AMD (Advanced Micro Devices) are working in collaboration with Microsoft in development of C++ AMP version 1.2. The recent announcement of the open source C++ compiler is an open specification, meaning developers on either the Linux or Windows platform can leverage the power of C++ AMP.

This release is a milestone, servicing as a step forward for AMD in their support towards the open source community, and the tool is built to harness both LLVM (which despite the name isn’t really to do with traditional Virtual Machines, but instead   LLVM Project is a collection of modular and reusable compiler and toolchain technologies) and Clang (A compiler frontend for C, C++ and other C based languages).

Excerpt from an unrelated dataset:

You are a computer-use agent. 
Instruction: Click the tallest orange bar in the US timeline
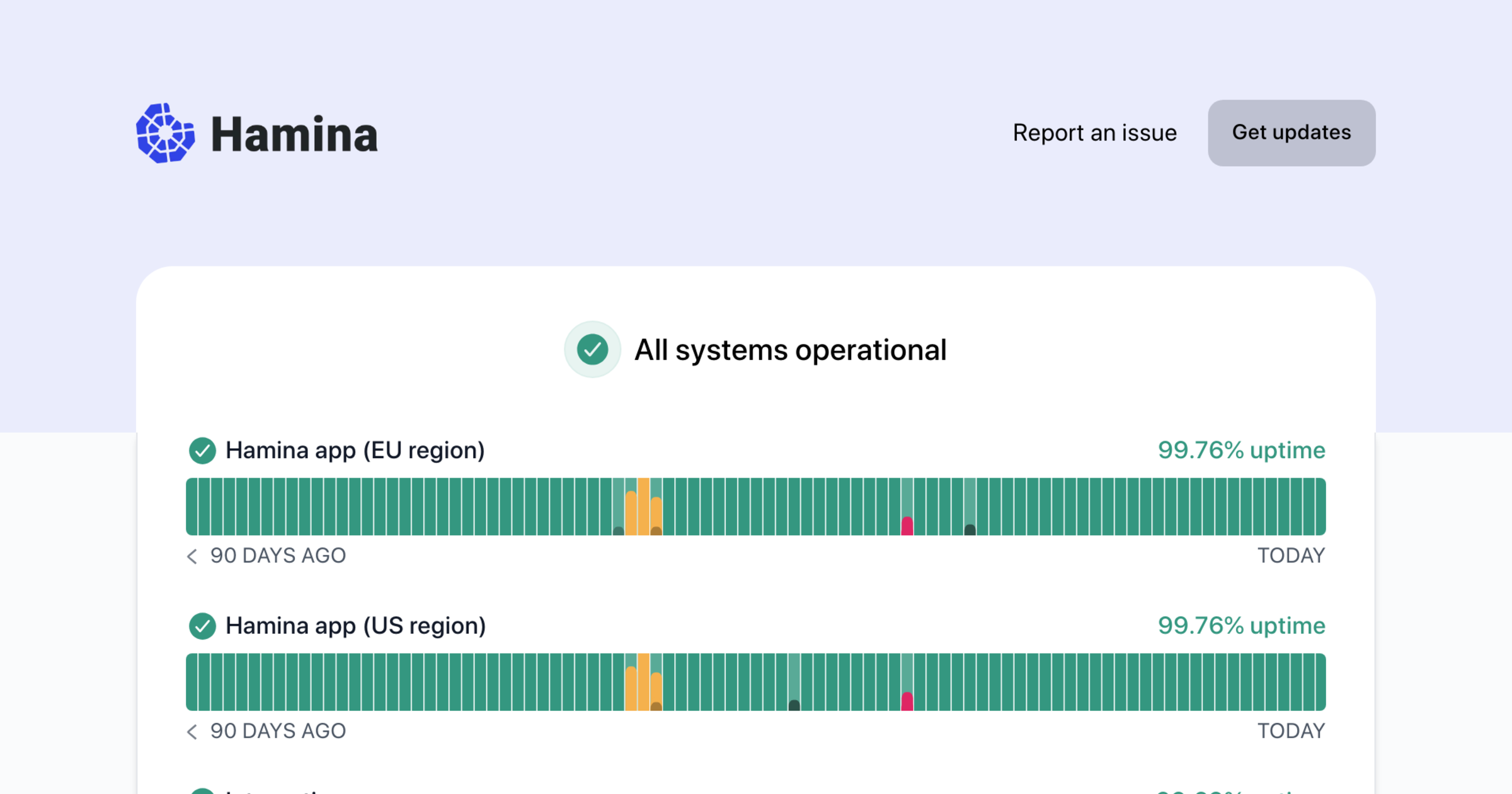[x=643, y=682]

In theory, this will allow developers ease of creating applications and software to make use of heterogeneous platforms, which include not just the modern desktop, but also PC’s, servers and handheld devices.

“AMD has a consistent track record of enriching the developer experience, and we’re proud to make the first open source implementation of C++ AMP available to enable greater performance and more power-efficient applications,” said Manju Hegde, corporate vice president, Heterogeneous Applications and Solutions, AMD. “The cross-platform release is another step in strengthening AMD’s developer solutions, allowing for increased productivity and accelerated applications through shared physical memory across the CPU and GPU on both Linux and Windows.”



“AMD continues to deliver excellent developer tools for heterogeneous programming. Partnering with AMD to deliver C++ AMP to the Linux and Open Source communities was a natural step for Microsoft as we work to improve the performance and developer experience on modern computing platforms,” said S. Somasegar, corporate vice president of the Developer Division at Microsoft.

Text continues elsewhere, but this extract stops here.